Interferon-gamma cooperates with Helicobacter pylori to induce iNOS-related apoptosis in AGS gastric adenocarcinoma cells

Helicobacter pylori colonizes the human stomach and causes gastric disease. The resulting gastric damage is a multi-step process involving several molecular factors and different target cells. Th1 cytokines released by neutrophils and lymphoid cells that infiltrate gastric mucosa, nitric oxide production and inducible nitric oxide synthase (iNOS) are associated with immune activation and tissue injury. Many other molecular processes such as apoptosis, as well as angiogenic factors and integrins, are involved in H. pylori pathogenesis. We used cancer gastric cells AGS and MKN as experimental models to evaluate apoptotic rates, iNOS gene expression with and without the presence of interferon-gamma (IFN-gamma), placenta growth factor gene expression and alphav modulation. Our results show that AGS cells stimulated with H. pylori underwent apoptosis. Moreover, the addition of IFN-gamma caused a further increase in iNOS gene expression and in the apoptotic rates. We also found early modulation in PlGF and alphav expression, and noted that p53 and bax gene expression was involved in the apoptotic process.

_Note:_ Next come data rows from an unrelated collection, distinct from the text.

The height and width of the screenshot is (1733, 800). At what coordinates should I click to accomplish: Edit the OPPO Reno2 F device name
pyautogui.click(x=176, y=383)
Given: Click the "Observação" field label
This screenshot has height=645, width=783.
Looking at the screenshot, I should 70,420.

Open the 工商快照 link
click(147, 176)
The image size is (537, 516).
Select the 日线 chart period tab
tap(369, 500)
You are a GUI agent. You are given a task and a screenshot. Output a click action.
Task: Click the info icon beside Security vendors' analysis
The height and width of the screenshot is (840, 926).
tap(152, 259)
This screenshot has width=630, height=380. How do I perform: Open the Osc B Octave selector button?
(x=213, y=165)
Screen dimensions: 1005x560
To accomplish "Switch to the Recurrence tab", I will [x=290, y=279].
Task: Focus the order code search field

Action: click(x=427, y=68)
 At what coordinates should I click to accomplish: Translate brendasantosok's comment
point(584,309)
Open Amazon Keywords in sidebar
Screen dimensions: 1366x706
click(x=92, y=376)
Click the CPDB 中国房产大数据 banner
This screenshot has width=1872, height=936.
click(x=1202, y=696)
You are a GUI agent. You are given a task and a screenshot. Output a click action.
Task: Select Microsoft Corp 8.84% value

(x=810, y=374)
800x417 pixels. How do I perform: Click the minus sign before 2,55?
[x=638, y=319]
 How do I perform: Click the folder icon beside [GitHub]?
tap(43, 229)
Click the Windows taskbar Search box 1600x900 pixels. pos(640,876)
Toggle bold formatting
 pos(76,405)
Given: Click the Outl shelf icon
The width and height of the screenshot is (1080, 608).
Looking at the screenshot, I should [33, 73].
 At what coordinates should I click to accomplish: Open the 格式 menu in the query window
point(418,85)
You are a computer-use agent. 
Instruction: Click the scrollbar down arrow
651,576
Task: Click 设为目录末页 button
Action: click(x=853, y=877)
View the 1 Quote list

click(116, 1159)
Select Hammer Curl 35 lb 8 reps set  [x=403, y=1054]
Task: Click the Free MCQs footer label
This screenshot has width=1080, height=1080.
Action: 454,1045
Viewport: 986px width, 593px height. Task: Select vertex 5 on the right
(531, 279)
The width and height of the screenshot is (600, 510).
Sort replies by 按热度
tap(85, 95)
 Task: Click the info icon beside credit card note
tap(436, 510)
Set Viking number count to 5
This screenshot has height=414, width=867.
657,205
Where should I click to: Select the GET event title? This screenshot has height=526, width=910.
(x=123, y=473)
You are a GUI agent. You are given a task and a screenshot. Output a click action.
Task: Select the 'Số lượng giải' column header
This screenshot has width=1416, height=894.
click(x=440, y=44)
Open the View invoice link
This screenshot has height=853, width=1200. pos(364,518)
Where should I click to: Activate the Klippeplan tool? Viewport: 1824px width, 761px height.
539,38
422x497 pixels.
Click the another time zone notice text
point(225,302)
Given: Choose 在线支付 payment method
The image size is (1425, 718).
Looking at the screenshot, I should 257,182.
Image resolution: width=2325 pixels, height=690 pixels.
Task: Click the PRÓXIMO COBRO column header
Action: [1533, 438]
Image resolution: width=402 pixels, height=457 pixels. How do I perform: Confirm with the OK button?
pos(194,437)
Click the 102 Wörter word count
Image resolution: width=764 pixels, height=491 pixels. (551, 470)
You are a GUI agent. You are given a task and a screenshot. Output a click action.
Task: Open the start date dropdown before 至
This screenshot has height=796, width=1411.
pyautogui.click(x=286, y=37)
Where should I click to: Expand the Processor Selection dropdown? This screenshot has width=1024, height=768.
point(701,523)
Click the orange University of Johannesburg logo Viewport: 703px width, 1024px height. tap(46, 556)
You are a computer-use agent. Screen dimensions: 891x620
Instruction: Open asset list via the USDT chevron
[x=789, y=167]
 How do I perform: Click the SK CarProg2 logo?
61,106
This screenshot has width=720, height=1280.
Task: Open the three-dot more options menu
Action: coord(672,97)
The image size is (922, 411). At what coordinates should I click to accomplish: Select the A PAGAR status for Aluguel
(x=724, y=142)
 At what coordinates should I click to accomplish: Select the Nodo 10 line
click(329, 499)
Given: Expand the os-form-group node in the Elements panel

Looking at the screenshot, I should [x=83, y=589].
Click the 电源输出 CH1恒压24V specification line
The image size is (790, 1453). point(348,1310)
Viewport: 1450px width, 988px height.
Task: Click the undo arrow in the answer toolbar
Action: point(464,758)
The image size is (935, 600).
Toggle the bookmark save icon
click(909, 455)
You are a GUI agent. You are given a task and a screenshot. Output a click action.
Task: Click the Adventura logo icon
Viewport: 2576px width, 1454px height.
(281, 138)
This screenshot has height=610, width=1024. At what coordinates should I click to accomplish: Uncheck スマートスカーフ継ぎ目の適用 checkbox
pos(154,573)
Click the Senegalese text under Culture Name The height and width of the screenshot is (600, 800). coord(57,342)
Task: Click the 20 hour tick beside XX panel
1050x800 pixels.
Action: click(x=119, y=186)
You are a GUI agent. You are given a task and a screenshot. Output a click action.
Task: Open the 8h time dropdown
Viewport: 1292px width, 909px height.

Taken together, these findings demonstrate that H. pylori employs a series of mechanisms to avoid the host defense and cause gastric mucosa damage. One H. pylori pathogenic mechanism for causing gastric damage is the induction of iNOS-dependent apoptosis that is strongly enhanced by IFN-gamma. Thus, data obtained indicate that Th1 cytokines such as IFN-gamma, via modulation of iNOS gene expression, may contribute to an increase in the pathogenicity of H. pylori infections.